### STATED EXERCISE
How many lines in the rows below contain the word "Select"? Give only the number.

Screen grounding rows
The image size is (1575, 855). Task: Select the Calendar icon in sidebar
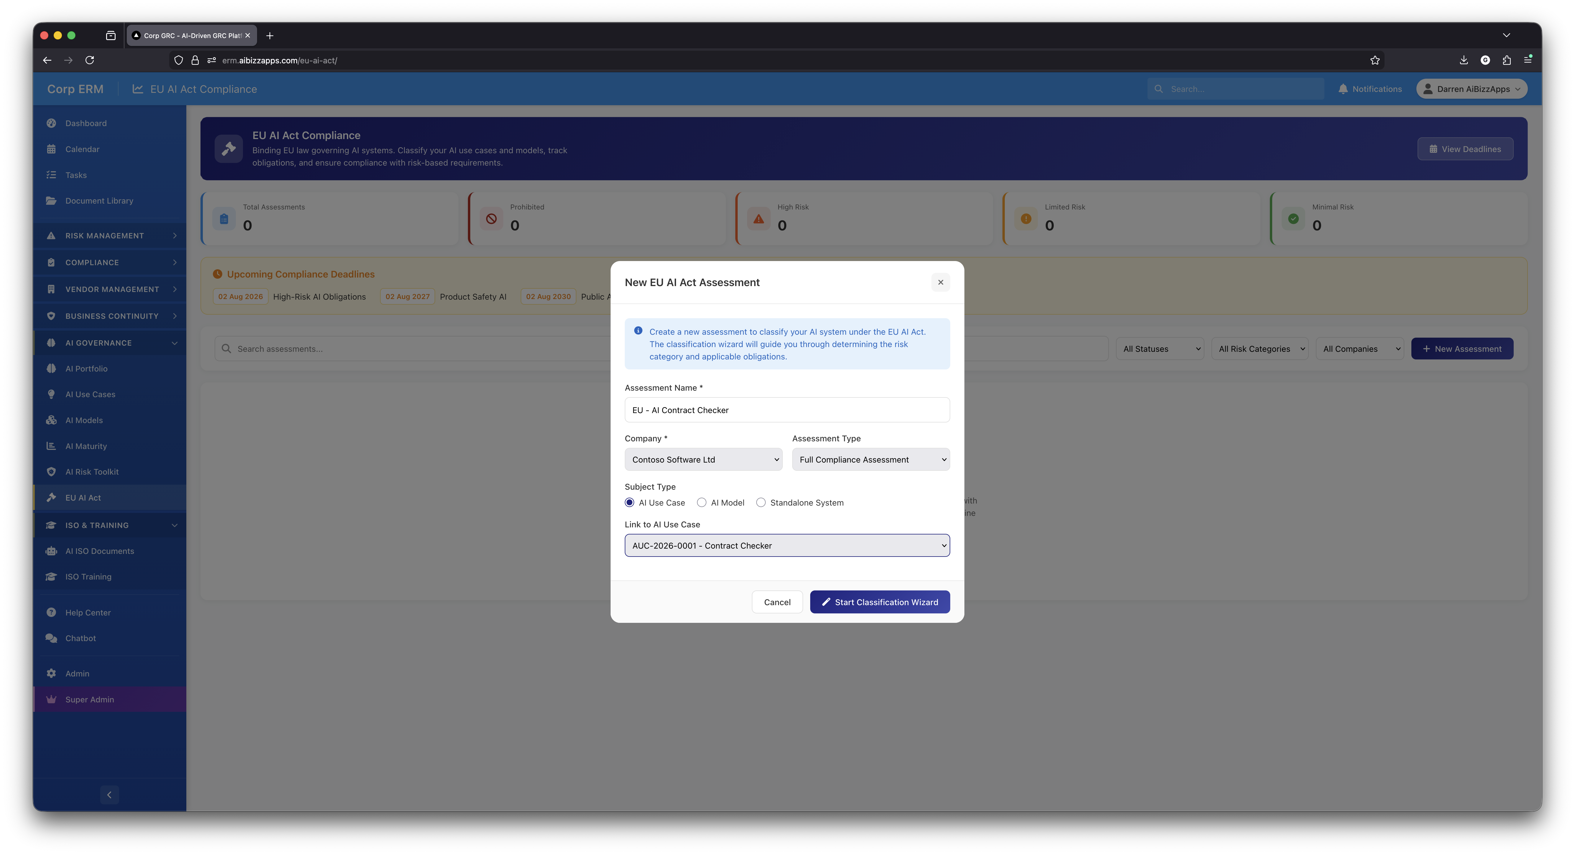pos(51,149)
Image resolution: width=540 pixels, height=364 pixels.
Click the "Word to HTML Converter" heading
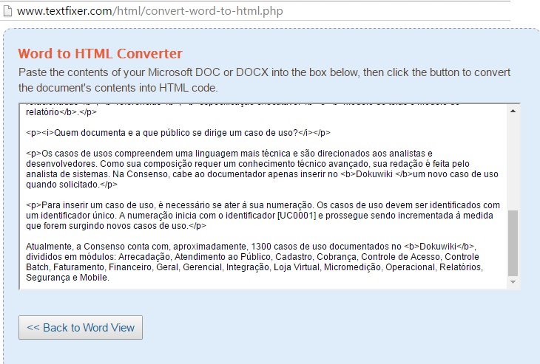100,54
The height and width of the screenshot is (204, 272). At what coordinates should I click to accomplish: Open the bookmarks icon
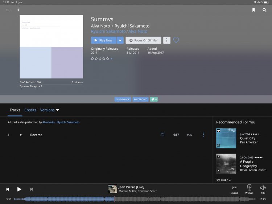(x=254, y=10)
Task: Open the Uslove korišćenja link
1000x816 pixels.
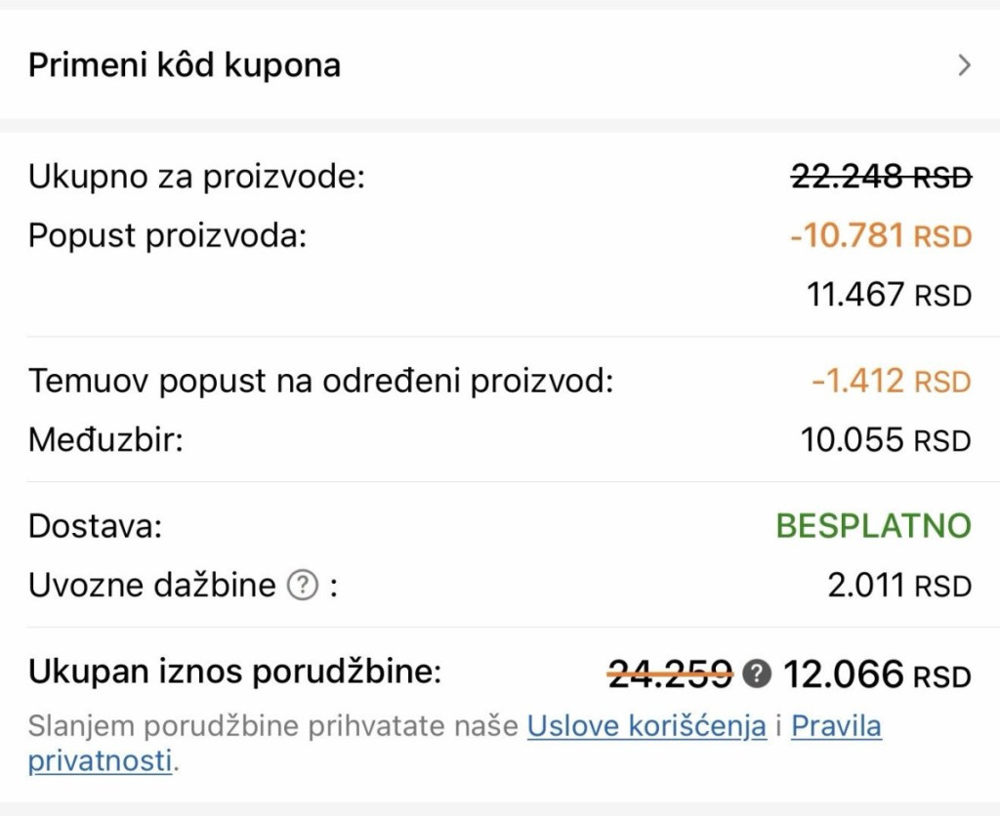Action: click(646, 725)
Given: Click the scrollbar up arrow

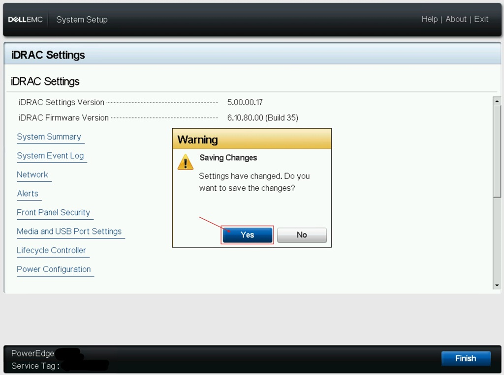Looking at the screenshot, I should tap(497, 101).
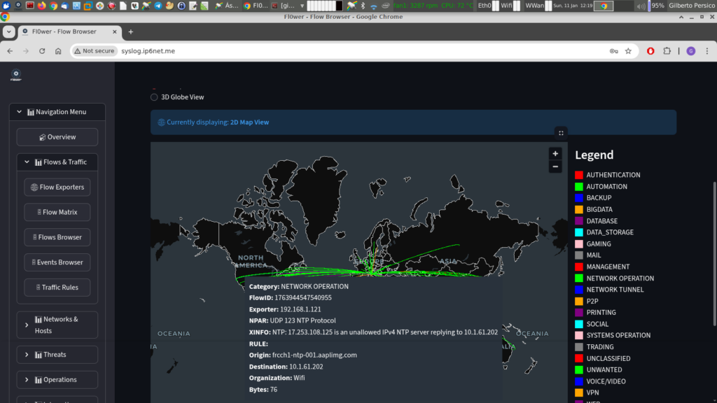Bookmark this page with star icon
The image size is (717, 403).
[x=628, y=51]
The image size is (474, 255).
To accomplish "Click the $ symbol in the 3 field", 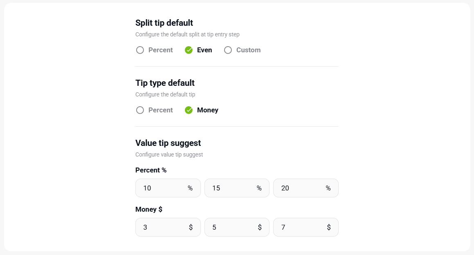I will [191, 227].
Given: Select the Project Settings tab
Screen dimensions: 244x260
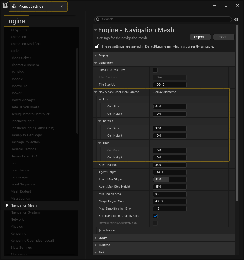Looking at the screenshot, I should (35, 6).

### CORRECT ANSWER
2